_原文書_
☆ ☆ ☆ ☆

安全性プロファイルの評価: 第 I/II 相試験で推奨用量 (100 mg QD) を投与された全 295 例(治療期間中央値 16.33 ヶ月)における安全性解析において、新たな安全性シグナルは検出されなかった。最も頻度の高い治療関連有害事象(全グレード)は、高コレステロール血症 84.4% (n=249/295)、高トリグリセリド血症 67.1% (n=198/295)、浮腫 45.8% (n=135/295)、末梢神経障害 34.2% (n=101/295)、認知機能障害 23.7% (n=70/295) であった (Table 5)。有害事象による用量減量は 25.4% (n=75/295) で発生し、治療中止に至った割合は 3.4% (n=10/295) と低く、毒性は管理可能であった。

考察/結論

本更新解析により、第二世代 ALK TKI 治療後に病勢進行した ALK 陽性進行 NSCLC 患者において、ロルラチニブが強力かつ持続的な頭蓋内および頭蓋外の抗腫瘍活性を示すことが確認された。本研究で示された全体 ORR 39.6% および PFS 中央値 6.6 ヶ月という成績は、アレシチニブ耐性後の治療として報告されているブリガチニブの ORR 17% Lin et al. JThoracOncol 2018 や、セリチニブの ORR 25% Hida et al. CancerSci 2018、さらにはプラチナ製剤/ペメトレキセド併用化学療法の効果 Lin et al. JThoracOncol 2020 と比較して極めて良好であり、本領域における重要な治療選択肢となる。

☆ ☆ ☆ ☆

_提供データ_
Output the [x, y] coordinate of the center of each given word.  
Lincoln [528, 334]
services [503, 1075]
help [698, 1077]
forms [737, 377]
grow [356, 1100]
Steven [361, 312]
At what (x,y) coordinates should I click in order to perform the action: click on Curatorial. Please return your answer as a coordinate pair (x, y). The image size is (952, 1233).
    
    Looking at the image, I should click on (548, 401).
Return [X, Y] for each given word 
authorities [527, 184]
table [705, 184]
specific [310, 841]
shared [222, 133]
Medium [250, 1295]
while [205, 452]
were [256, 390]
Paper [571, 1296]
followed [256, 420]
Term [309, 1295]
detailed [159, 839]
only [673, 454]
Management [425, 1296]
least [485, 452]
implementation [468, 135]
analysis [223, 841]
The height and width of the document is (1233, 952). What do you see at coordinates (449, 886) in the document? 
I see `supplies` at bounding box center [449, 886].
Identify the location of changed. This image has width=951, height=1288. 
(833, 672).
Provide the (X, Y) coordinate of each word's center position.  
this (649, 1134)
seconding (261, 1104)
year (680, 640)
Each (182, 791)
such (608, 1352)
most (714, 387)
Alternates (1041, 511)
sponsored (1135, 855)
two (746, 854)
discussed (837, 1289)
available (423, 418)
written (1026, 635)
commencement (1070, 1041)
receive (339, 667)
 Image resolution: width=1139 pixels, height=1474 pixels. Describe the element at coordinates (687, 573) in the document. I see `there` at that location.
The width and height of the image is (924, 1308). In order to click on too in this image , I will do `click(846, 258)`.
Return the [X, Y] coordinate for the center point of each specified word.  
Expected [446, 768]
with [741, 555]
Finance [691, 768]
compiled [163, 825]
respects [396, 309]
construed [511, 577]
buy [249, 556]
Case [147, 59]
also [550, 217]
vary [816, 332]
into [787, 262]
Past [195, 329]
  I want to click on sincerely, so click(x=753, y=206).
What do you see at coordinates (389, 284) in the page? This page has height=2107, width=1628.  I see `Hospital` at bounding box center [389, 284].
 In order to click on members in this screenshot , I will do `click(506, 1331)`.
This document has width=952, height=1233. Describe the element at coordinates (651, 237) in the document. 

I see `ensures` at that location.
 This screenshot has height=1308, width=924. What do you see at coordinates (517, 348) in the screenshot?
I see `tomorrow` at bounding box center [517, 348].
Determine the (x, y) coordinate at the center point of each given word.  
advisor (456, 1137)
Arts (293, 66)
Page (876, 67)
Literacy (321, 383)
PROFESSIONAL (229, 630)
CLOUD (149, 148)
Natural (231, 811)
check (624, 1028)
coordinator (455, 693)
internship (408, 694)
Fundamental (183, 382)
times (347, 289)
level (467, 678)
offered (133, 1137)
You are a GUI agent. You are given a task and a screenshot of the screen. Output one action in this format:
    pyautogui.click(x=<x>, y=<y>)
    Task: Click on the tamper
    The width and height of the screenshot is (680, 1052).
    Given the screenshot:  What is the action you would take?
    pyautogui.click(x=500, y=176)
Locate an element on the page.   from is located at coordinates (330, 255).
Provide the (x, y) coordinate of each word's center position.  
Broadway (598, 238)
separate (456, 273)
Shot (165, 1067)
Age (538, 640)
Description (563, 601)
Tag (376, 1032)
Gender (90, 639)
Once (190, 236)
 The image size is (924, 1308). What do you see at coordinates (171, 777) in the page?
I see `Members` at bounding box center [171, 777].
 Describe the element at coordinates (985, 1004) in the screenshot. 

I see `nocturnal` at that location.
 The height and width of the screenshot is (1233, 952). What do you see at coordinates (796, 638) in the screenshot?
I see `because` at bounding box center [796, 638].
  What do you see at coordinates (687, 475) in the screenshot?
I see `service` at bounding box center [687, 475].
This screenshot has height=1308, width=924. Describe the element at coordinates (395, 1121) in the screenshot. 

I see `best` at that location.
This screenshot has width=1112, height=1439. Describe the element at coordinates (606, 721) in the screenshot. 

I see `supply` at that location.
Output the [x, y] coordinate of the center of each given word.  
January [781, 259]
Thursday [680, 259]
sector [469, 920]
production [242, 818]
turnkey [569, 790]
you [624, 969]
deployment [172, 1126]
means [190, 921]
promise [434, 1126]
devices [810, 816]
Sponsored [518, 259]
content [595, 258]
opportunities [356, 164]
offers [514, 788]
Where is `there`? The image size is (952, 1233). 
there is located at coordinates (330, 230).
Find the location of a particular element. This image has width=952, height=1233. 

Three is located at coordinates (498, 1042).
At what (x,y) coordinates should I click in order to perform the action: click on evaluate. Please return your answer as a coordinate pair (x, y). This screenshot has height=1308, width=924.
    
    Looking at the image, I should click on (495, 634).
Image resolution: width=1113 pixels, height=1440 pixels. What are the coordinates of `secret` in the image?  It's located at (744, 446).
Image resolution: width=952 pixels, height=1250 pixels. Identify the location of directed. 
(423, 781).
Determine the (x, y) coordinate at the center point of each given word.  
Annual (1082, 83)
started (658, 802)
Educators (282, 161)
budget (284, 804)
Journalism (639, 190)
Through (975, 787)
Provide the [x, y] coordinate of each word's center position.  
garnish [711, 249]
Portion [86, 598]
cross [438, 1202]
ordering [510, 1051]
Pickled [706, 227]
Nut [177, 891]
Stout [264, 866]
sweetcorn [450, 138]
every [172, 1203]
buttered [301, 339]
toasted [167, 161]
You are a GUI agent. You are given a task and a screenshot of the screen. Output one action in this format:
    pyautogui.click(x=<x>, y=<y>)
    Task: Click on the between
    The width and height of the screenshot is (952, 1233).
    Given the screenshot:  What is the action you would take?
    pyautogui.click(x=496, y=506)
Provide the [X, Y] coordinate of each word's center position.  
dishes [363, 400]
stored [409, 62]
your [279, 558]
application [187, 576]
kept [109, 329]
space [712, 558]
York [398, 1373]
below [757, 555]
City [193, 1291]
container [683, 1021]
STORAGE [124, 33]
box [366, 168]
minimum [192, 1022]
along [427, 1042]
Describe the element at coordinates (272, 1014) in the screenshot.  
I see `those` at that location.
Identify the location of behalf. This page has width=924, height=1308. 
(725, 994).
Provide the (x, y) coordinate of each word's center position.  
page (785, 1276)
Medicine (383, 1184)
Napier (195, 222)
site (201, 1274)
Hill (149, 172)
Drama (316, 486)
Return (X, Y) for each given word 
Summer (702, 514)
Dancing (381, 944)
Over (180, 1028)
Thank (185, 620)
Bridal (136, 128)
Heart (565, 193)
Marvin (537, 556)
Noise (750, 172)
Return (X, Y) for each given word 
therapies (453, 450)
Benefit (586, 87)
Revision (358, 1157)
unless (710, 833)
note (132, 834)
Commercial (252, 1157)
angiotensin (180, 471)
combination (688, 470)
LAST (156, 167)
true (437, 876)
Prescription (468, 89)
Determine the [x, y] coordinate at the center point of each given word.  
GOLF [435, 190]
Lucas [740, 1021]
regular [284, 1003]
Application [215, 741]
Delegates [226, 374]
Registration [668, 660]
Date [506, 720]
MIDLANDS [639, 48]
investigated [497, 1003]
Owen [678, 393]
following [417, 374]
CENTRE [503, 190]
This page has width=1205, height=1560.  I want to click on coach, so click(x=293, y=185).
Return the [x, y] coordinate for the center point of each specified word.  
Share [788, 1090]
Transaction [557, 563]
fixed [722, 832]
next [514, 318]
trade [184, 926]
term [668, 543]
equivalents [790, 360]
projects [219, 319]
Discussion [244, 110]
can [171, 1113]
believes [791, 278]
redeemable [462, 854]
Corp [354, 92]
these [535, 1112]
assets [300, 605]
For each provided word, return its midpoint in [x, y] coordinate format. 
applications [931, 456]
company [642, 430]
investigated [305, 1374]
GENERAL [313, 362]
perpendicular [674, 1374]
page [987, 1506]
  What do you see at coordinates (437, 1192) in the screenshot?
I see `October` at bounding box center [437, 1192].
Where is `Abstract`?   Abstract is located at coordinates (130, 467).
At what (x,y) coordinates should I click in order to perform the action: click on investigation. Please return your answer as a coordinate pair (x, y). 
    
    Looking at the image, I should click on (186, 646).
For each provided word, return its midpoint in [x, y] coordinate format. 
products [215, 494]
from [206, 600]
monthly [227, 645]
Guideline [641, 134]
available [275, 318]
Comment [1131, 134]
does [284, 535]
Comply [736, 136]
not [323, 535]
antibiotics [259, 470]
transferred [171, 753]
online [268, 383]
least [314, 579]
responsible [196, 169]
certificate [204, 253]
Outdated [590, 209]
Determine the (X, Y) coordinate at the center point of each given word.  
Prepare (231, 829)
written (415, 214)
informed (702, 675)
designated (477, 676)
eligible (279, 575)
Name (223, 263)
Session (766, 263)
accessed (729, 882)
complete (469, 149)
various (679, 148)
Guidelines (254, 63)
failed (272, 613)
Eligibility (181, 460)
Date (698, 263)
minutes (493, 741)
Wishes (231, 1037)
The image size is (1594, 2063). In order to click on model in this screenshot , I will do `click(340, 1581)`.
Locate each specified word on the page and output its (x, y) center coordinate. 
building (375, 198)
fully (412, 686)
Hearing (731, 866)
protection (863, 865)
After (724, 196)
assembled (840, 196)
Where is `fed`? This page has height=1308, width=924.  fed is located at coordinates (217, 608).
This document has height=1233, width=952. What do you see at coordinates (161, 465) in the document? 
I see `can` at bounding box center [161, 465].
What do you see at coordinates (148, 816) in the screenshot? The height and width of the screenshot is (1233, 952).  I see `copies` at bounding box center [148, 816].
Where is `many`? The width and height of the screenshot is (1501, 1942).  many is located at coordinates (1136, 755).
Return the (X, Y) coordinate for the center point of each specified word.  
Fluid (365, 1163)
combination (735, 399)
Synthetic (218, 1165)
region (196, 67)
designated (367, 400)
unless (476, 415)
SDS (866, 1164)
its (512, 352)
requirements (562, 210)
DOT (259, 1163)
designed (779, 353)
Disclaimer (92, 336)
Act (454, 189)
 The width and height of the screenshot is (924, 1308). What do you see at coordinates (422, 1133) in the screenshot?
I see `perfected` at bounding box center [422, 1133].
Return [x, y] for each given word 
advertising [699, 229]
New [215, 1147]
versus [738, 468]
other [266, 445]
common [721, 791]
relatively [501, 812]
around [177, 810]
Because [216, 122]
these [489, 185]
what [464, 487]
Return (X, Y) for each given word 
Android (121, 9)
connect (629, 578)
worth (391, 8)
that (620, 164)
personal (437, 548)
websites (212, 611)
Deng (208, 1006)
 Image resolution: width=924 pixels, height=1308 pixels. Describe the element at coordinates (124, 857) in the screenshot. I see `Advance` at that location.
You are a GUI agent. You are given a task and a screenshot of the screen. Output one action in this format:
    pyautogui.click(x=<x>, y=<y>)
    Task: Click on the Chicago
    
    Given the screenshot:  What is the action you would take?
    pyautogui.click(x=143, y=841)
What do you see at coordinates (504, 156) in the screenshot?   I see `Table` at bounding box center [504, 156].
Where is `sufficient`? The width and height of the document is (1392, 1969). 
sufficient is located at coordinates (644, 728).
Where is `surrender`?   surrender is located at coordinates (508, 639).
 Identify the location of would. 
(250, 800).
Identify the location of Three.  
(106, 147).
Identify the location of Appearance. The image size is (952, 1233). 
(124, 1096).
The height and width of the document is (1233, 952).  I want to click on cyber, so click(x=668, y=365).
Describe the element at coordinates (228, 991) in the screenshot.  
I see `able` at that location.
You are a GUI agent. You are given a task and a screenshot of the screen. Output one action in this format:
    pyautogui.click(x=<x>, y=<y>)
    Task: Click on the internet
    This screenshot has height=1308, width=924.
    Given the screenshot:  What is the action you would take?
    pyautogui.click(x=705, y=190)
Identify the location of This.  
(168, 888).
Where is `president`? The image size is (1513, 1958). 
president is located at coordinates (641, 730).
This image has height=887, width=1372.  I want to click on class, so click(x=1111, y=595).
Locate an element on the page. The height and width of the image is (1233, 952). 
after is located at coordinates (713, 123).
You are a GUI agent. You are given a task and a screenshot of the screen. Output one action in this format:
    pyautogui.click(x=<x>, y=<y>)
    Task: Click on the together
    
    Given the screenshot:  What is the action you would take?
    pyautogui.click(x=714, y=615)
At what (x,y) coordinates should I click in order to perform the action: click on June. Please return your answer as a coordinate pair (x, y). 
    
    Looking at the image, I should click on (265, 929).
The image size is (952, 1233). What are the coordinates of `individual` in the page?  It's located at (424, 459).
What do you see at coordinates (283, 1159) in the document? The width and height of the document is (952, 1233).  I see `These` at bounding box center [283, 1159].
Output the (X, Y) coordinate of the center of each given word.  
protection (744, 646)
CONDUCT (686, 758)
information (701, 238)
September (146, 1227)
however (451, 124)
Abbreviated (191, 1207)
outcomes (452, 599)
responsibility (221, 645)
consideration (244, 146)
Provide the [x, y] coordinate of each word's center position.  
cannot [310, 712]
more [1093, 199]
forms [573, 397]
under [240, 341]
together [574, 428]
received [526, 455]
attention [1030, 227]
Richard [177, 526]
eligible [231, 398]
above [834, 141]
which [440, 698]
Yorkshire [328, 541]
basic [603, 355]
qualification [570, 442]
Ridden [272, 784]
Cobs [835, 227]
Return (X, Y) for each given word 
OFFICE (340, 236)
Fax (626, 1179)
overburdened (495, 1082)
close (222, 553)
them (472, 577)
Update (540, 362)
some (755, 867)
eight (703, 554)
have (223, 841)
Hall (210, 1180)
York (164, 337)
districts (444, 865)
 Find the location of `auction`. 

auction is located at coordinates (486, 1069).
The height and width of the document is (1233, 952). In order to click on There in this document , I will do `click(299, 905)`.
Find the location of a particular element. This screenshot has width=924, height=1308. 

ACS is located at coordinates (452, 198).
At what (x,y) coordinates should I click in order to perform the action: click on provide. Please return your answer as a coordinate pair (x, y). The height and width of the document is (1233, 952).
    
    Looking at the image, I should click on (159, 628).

☆ ☆ ☆ ☆

原文書において、ロルラチニブが本領域における重要な治療選択肢となるとされている理由を、1〜3文で説明してください。

本研究で示された全体 ORR 39.6% および PFS 中央値 6.6 ヶ月という成績が、耐性後の治療として報告されているブリガチニブの ORR 17%、セリチニブの ORR 25%、さらにプラチナ製剤/ペメトレキセド併用化学療法の効果と比較して極めて良好であるためです。